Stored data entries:
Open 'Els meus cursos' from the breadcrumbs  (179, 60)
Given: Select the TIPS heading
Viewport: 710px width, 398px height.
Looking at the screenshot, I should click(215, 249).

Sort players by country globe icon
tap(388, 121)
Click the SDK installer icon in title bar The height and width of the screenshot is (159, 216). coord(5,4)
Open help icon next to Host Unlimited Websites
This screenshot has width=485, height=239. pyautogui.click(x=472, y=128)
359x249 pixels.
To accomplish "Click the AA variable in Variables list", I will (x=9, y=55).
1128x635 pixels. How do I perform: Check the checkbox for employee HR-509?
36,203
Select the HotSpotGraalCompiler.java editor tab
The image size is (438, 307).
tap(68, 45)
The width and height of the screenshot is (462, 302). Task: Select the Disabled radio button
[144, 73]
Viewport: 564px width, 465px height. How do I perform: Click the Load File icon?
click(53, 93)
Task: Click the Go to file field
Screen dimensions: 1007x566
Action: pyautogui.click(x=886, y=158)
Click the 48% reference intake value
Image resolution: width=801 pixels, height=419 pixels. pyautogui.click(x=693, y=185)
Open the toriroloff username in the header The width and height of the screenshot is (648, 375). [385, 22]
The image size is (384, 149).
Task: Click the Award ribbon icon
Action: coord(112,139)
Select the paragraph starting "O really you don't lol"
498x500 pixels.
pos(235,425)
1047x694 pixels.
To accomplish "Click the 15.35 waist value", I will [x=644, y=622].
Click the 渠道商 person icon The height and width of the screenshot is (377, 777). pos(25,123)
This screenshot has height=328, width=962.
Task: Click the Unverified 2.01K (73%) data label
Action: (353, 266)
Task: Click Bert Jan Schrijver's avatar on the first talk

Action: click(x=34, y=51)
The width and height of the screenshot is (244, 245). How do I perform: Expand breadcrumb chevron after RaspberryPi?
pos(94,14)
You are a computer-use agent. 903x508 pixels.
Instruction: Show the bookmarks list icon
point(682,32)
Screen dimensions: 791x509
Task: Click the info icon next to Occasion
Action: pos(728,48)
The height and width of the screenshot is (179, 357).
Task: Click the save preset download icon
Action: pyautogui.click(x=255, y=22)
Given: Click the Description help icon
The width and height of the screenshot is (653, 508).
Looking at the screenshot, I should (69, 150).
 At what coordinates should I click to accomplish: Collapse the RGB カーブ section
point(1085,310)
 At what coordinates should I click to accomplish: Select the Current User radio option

Task prompt => Each line of the records, from the opening one through the line holding "359x249 pixels.", should be restated word for word, with nothing else in the answer.

Written response =>
Open 'Els meus cursos' from the breadcrumbs  (179, 60)
Given: Select the TIPS heading
Viewport: 710px width, 398px height.
Looking at the screenshot, I should click(215, 249).

Sort players by country globe icon
tap(388, 121)
Click the SDK installer icon in title bar The height and width of the screenshot is (159, 216). coord(5,4)
Open help icon next to Host Unlimited Websites
This screenshot has width=485, height=239. pyautogui.click(x=472, y=128)
359x249 pixels.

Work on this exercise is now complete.